#Preprocessing

In [1]:
# Import relevant libraries
import pandas as pd
import numpy as np

# lets import libraries for encoding
from sklearn.preprocessing import LabelEncoder, OneHotEncoder, OrdinalEncoder
from sklearn.preprocessing import LabelBinarizer
from category_encoders import BinaryEncoder
from category_encoders import TargetEncoder
from category_encoders import HashingEncoder
from category_encoders import WOEEncoder

In [2]:
# Load dataset from github raw
df = pd.read_csv("https://raw.githubusercontent.com/ek-chris/Practice_datasets/refs/heads/main/feature_encoding_full_dataset.csv")

Encoding gender

In [3]:
# This is a binary category(we can have label or binary encoding)
# Lets initialize LabelEncoder()

le = LabelEncoder()
df["gender_encoded"] = le.fit_transform(df["Gender"])
df[["gender_encoded", "Gender"]]

Unnamed: 0,gender_encoded,Gender
0,1,Male
1,0,Female
2,0,Female
3,0,Female
4,1,Male
...,...,...
295,1,Male
296,0,Female
297,1,Male
298,1,Male


Encode Education level

In [4]:
df.columns

Index(['Gender', 'Education Level', 'Marital Status', 'Employment Type',
       'Country', 'Income', 'gender_encoded'],
      dtype='object')

In [5]:
df["Education Level"].unique()

array(['PhD', 'High School', "Bachelor's", "Master's"], dtype=object)

In [6]:
#Assuming that education level has an inherent order
# "High School" < "Bachelor's" < "Master's" < "PhD"

#Using ordinal encoding
#Step1: Define Order
edu_order = [["High School", "Bachelor's", "Master's", "PhD"]]

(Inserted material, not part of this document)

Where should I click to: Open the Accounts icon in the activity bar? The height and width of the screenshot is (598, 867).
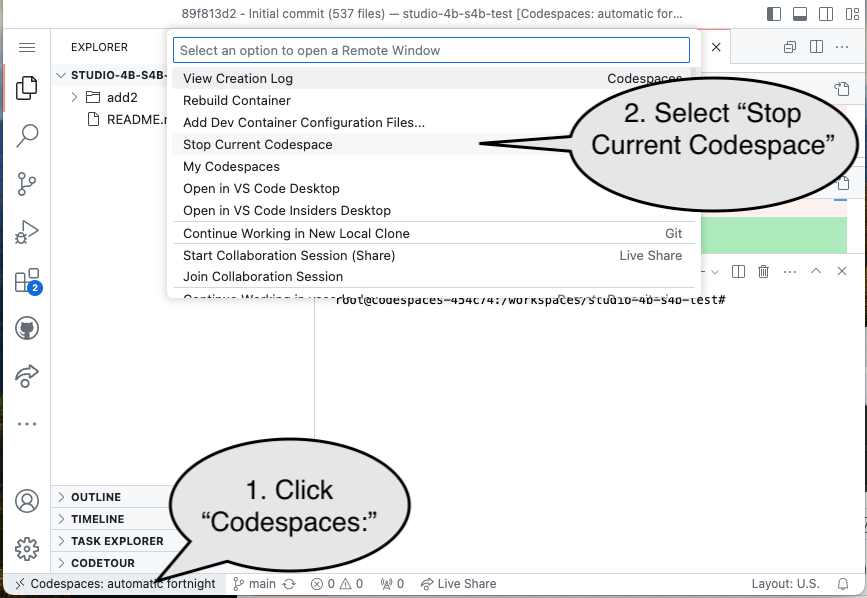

#Step2: Initialize ordinal encoder
oe = OrdinalEncoder(categories = edu_order)

#Step3: Fit and transform
df["education_encoded"] = oe.fit_transform(df[["Education Level"]])

#Viewing the encoded data against the actual data
df[["education_encoded", "Education Level"]]

Unnamed: 0,education_encoded,Education Level
0,3.0,PhD
1,3.0,PhD
2,0.0,High School
3,0.0,High School
4,3.0,PhD
...,...,...
295,2.0,Master's
296,1.0,Bachelor's
297,1.0,Bachelor's
298,3.0,PhD


Encode Marital status

In [7]:
df["Marital Status"].unique()

# Onehot encoding will make sense for this category expecially when you are using a tree-based algorithm.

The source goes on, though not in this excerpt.